Work-from-home is huge — and here to stay

They thought the work-from-home revolution that took place during the Covid lockdowns would come to an end when the crisis was over.

They were wrong.

An astonishing 28% of American workdays are now spent working from home, quadruple the rate from before the pandemic, a startling new report reveals. And that figure rises above 40% in the most crowded city areas like parts of New York, adds the study, published by the authoritative National Bureau of Economic Research.

Just 59% of workers are now going into the office or workplace five days a week, while most of the rest only go in part time, the report says. The 3-day week, where workers go in Tuesdays through Thursdays but work Mondays and Fridays at home, is emerging as the new normal.

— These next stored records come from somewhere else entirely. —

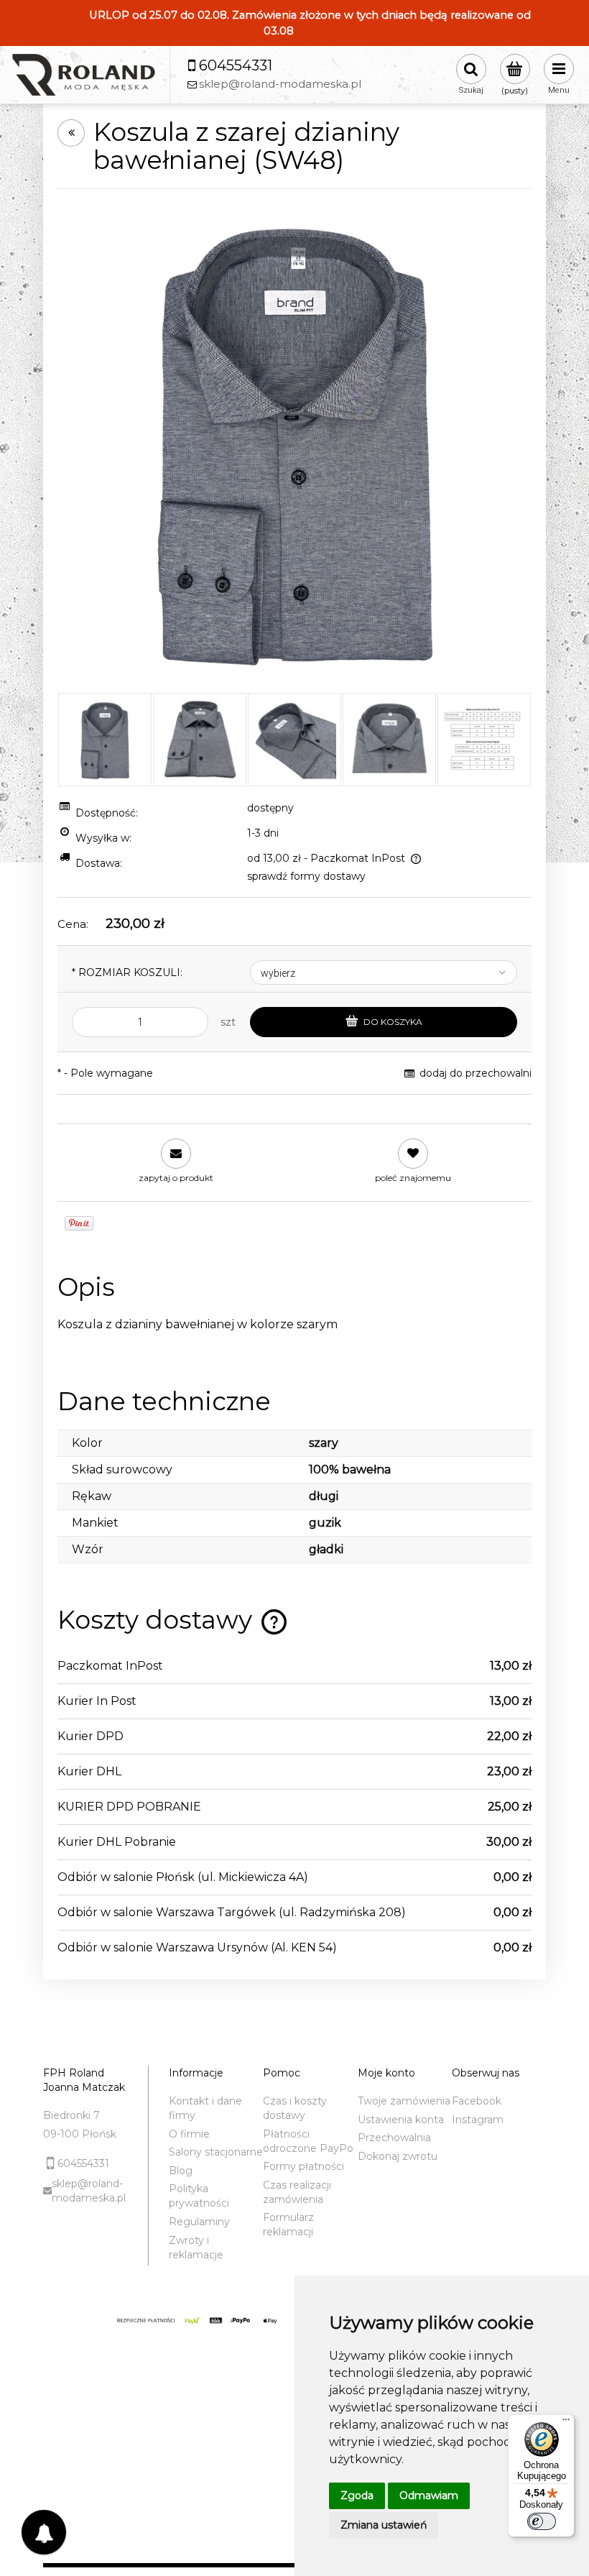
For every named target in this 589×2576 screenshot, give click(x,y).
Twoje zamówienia (404, 2100)
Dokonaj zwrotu (397, 2156)
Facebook (476, 2100)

And CEOs say they expect the amount of their staff who work from home will rise, not fall, over the next five years.

The paper, entitled “The Evolution of Work From Home,” was written by economists Jose Maria Barrero from the Instituto Tecnologico Autonomo de Mexico, Nicholas Bloom of Stanford University, and Steve Davis of Stanford’s Hoover Institution.

The findings are great news for workers who have big houses, live in nice neighborhoods with strong social bonds, and who have, or had, long commutes into their offices.

They are also good news for companies that want to keep down wages, because the shift to remote work makes it easier to shift more jobs to lower-wage workers in lower cost-of-living areas.

But the findings are less good for other groups.

Working from home raises the risks of isolation for residents of single-person households. Those account foe 29% of all U.S. households, and while some of those will be elderly many others will be of working age. 

It is also less good for people who earn less and have smaller homes, with less space for generous home offices and possibly less amiable surroundings.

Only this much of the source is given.